Lillie and Glenn ventured down the hall into the den, first removing the sofa that had floated into the hallway, and then Glenn made his way to the front door where he found the reason it wouldn’t open: the floor boards had warped and blocked it completely.
It was still almost completely dark inside, and venturing up the stairs was surreal and frightening. The mould stopped about halfway up, but we had no idea what we’d encounter and walking up there with a lantern was eerie. Fortunately, the upstairs was mostly untouched, although the smell was awful and mould had wormed its way onto some items. We immediately recovered the three things we cared about most: Lillie’s mama’s jewellery, a hand-painted photo of my mum aged 6, and my favourite tech toy, a Canon digital SLR camera. I was delighted when I switched on the camera and it started up, with a full battery and empty memory card.
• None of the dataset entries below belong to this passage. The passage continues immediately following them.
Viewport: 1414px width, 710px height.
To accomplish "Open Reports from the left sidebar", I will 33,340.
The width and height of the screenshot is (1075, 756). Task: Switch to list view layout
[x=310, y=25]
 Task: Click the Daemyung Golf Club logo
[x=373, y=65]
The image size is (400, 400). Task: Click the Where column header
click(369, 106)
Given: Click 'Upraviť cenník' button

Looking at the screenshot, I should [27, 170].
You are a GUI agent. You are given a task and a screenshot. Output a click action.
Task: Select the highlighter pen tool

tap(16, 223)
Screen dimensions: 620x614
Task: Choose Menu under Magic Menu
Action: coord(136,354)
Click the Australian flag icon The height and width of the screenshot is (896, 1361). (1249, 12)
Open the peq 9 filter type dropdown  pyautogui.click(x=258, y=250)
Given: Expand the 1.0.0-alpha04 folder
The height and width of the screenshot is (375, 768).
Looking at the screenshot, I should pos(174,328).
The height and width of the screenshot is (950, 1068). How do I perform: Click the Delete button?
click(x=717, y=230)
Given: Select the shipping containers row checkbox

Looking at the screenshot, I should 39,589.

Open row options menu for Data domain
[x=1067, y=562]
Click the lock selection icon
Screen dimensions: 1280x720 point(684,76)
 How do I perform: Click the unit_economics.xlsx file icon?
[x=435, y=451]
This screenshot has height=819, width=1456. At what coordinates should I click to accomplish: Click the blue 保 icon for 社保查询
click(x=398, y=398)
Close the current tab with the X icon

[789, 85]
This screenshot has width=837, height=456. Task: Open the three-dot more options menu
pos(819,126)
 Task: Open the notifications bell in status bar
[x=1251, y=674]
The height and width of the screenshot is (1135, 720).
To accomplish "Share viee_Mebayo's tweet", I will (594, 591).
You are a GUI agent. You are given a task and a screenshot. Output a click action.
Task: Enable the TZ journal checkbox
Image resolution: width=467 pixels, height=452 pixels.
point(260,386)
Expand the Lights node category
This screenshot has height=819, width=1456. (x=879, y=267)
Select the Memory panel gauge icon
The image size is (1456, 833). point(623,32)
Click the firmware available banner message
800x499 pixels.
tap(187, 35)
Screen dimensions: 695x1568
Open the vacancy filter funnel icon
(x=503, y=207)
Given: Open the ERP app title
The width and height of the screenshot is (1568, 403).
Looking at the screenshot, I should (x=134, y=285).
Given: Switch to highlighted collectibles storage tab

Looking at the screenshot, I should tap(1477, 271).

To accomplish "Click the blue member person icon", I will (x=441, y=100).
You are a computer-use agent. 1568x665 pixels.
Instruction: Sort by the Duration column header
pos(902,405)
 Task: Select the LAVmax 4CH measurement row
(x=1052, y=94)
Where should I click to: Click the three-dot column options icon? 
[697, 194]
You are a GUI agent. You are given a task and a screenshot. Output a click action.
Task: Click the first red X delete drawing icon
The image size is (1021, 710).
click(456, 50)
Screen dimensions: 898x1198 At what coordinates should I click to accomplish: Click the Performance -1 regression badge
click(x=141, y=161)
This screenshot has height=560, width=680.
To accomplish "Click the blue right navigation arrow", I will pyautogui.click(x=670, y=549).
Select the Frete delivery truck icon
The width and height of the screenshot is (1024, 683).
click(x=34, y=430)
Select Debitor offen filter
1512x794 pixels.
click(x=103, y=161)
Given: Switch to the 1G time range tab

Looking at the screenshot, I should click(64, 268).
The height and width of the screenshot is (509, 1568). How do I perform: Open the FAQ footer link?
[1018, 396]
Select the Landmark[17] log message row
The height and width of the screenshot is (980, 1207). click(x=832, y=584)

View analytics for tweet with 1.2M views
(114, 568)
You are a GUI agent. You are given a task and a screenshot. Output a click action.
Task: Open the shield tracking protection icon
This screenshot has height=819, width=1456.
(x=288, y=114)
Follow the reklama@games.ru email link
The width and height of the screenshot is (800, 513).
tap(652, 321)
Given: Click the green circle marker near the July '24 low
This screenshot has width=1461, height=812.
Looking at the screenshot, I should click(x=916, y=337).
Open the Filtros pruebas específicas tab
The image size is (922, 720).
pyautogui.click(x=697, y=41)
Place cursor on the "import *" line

I started taking photos straight away for the insurance company and for our own record. I’ve created a slideshow of these photos, from all three days we were in New Orleans. I almost hesitate to share the photos because they make everything look so sanitised and, well, manageable.
That first day we salvaged a few more of our most precious items from upstairs, tried to assess what could and couldn’t be saved, cleared pathways and cleaned up some of the slime so the work crew the following day could get in and out safely. We were extremely fortunate that the temperature had dropped 15 degrees Fahrenheit from the mid-nineties where it had been for weeks and weeks, and there was a stiff breeze. By the end of that first 5-hour stint, much of the floor had dried out. Those same conditions, however, dried up the mud in the streets, turning it into contaminated dust, so we needed our masks outside just as much as within.
It took Glenn almost two hours to get the front door open enough for us to take furniture out. In the end, a bloke who’d come to cut through the trees blocking the street had to cut through a few boards with his chainsaw to finish the job.
We stayed the night with Lillie’s aunt Olga and uncle Johnny in Reserve, about 35 miles away. The traffic exiting New Orleans was bumper to bumper because there was an 8pm curfew (moved up from 6pm a few days earlier).